On June 22, 2022, the final of a series of damning reports from a four-year investigation into corruption under Zuma's presidency was handed to President Cyril Ramaphosa.

Yet to date, no significant progress has been made in prosecuting those involved.

"A year is a reasonable time to reflect," on the work and progress of the commission, Zondo told a meeting organised by a research think tank in Pretoria.

"I have seen nothing that has changed," said Zondo who was the lead investigator of a judiciary inquiry.

The web-like corruption, dubbed "state capture" cost the country the equivalent of nearly seven billion dollars.

"It is appalling that so little has been achieved in response to such a seminal report that cost the nation close to a billion rand," the South African Council of Churches (SACC) complained in a statement.

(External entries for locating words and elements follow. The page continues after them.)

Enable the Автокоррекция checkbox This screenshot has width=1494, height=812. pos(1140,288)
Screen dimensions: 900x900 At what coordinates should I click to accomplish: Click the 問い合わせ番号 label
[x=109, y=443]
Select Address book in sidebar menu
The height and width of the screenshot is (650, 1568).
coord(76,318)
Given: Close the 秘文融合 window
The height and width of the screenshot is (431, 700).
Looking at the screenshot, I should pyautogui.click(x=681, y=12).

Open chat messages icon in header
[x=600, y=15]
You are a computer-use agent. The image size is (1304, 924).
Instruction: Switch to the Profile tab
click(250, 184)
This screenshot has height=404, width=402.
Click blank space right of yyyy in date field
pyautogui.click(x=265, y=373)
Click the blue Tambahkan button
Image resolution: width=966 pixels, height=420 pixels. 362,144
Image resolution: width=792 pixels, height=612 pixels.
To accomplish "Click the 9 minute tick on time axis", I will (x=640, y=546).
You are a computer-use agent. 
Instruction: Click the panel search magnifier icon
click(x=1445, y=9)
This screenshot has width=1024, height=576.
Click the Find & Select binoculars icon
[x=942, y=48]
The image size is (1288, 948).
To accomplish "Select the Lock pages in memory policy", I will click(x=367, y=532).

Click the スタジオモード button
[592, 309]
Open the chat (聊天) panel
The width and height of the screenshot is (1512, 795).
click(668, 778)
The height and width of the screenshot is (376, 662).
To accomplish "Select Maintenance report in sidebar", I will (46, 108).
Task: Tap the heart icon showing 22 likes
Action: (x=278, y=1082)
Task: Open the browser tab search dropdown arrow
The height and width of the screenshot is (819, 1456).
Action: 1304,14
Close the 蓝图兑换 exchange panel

The Council for the advancement of the South African Constitution (CASAC), a civil society group, bemoaned in a statement that "a year on, too little has been done".

Zondo said state corruption placed the democracy of the continent's most industrialised country "at risk".

The investigation concluded that "Zuma was a critical player" in the plunder and mismanagement of South Africa's state-owned enterprises during his nine years in office.

The 81-year-old became post-apartheid South Africa's fourth president in May 2009, succeeding Kgalema Motlanthe.

But his presidency gained a reputation for graft, with cronies influencing government appointments, contracts and state businesses.

Amid a growing outcry over corruption, Zuma was pressed into establishing an investigative commission under Zondo, who was then Deputy Chief Justice, before being forced out of office in February 2018 by the ruling African National Congress (ANC).